Registered office: 39th Floor, China Resources Building 26 Harbour Road Wanchai Hong Kong

Notes:

  1. Every member entitled to attend and vote at the extraordinary general meeting is entitled to appoint one or more proxies to attend and, on a poll, vote instead of him. A proxy need not be a member of the company.

  2. In order to be valid, a form of proxy together with any power of attorney or other authority, if any, under which it is signed, or a notarially certified copy of such power or authority, must be deposited to the Company’s registrars, Standard Registrars Limited, at 26th Floor, Tesbury Centre, 28 Queen’s Road East, Wanchai, Hong Kong not less than 48 hours before the time appointed for holding the extraordinary general meeting.

  3. According to Rule 13.39(4) of the Listing Rules, any vote taken at the extraordinary general meeting shall be taken by poll. The Company shall announce the results of the poll in the manner prescribed under Rule 13.39(5) of the Listing Rules.

  4. A circular of the Company dated 9th November, 2006 in relation to the Disposal can be viewed and downloaded from the website of The Stock Exchange of Hong Kong Limited at www.hkex.com.hk.

  5. The executive directors of the Company are Mr.
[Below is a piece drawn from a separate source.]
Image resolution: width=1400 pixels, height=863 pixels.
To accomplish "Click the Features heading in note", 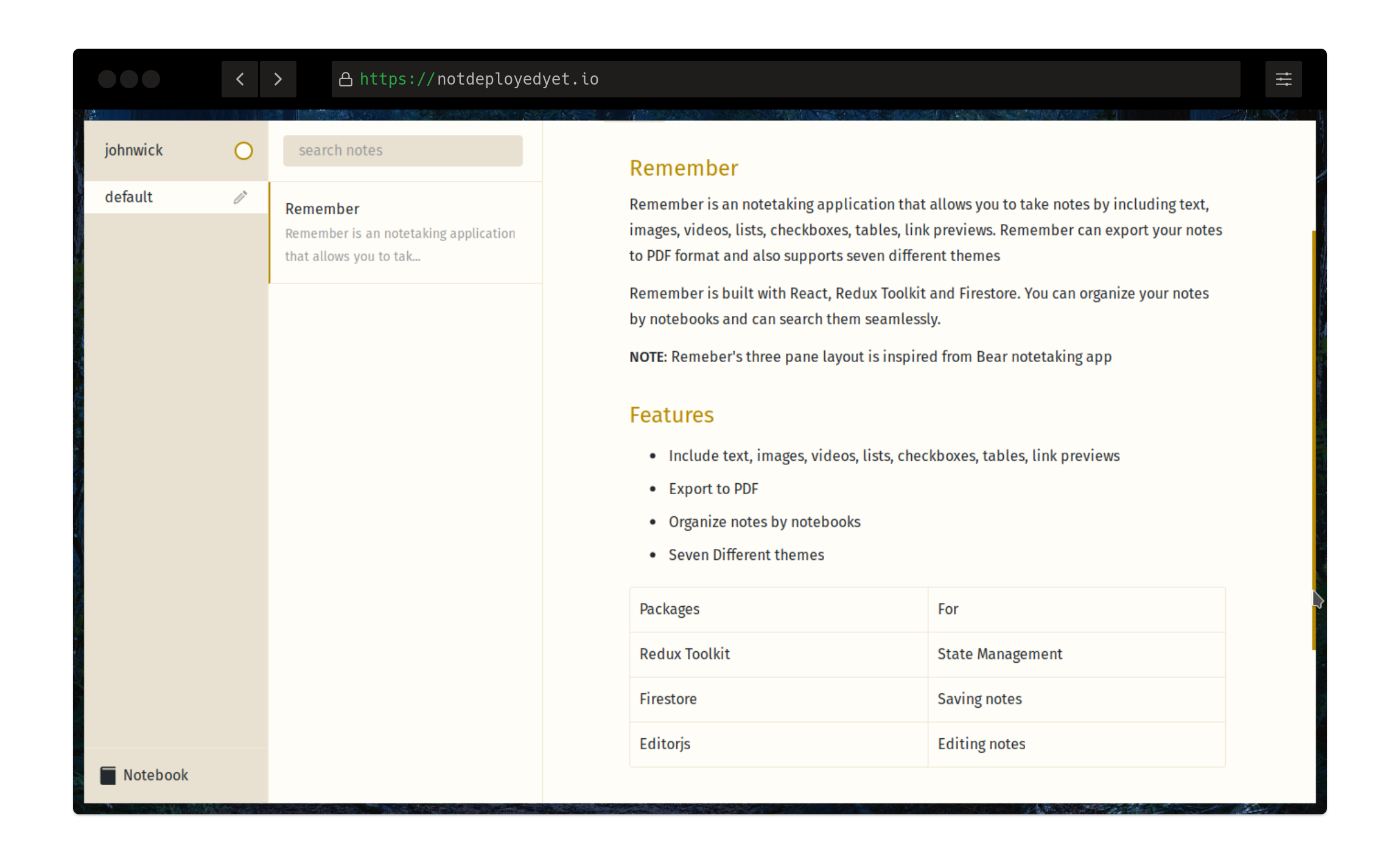I will [671, 415].
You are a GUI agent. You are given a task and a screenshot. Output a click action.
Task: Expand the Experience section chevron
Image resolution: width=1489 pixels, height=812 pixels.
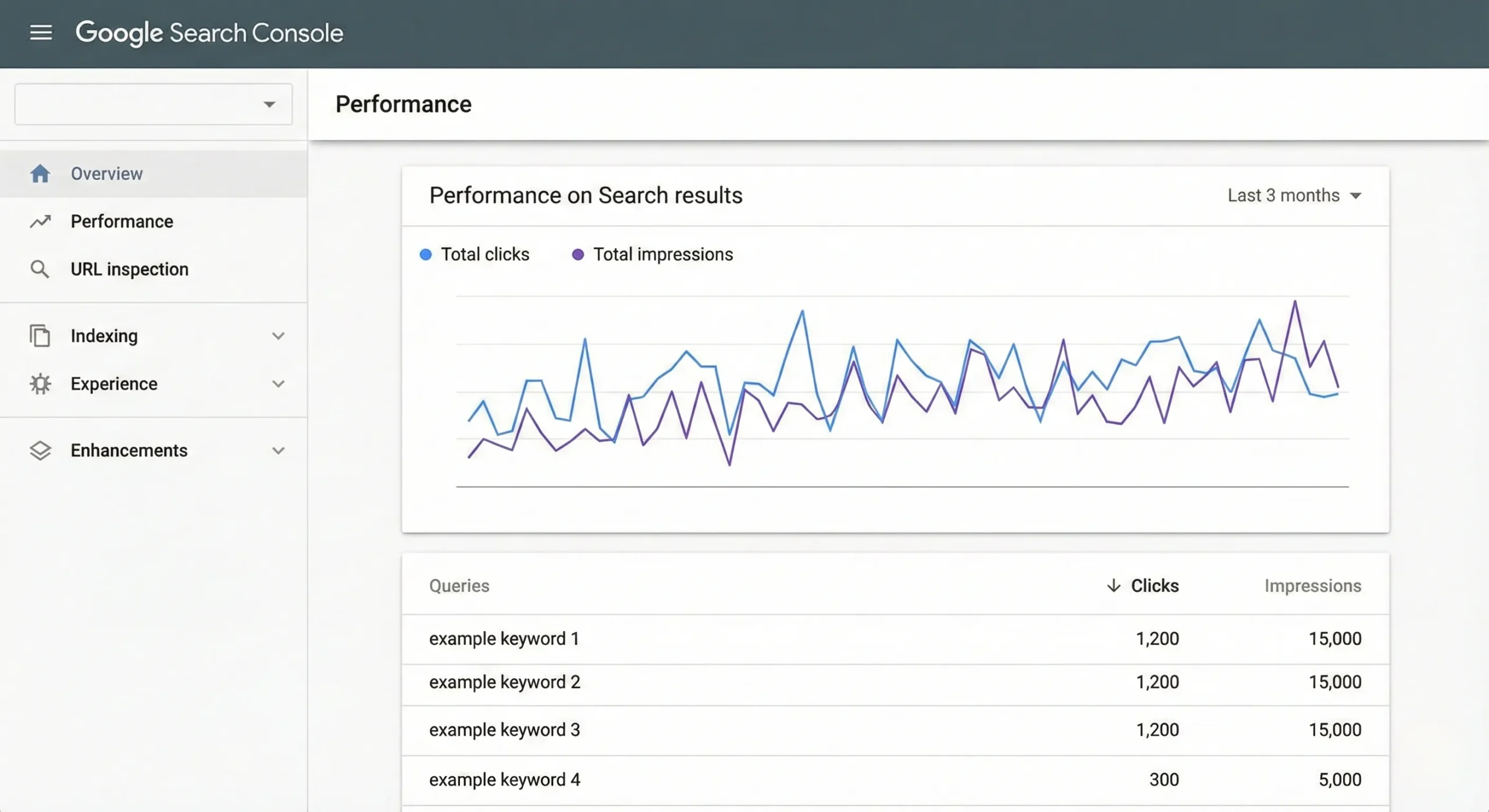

Song Lin (Chairman), Mr. Chen Shulin (Managing Director), Mr. Keung Chi Wang, Ralph (Deputy Managing Director), Mr. Wang Qun (Deputy Managing Director), Mr. Lau Pak Shing (Deputy Managing Director) and Mr. Kwong Man Him (Deputy Managing Director). The non-executive directors are Mr. Qiao Shibo, Mr. Yan Biao, Mr. Jiang Wei, Mr. Wang Shuaiting and Mr. Xie Shengxi. The independent non-executive directors are Dr. Chan Po Fun, Peter, Mr. Houang Tai Ninh, Dr. Li Ka Cheung, Eric and Mr. Cheng Mo Chi.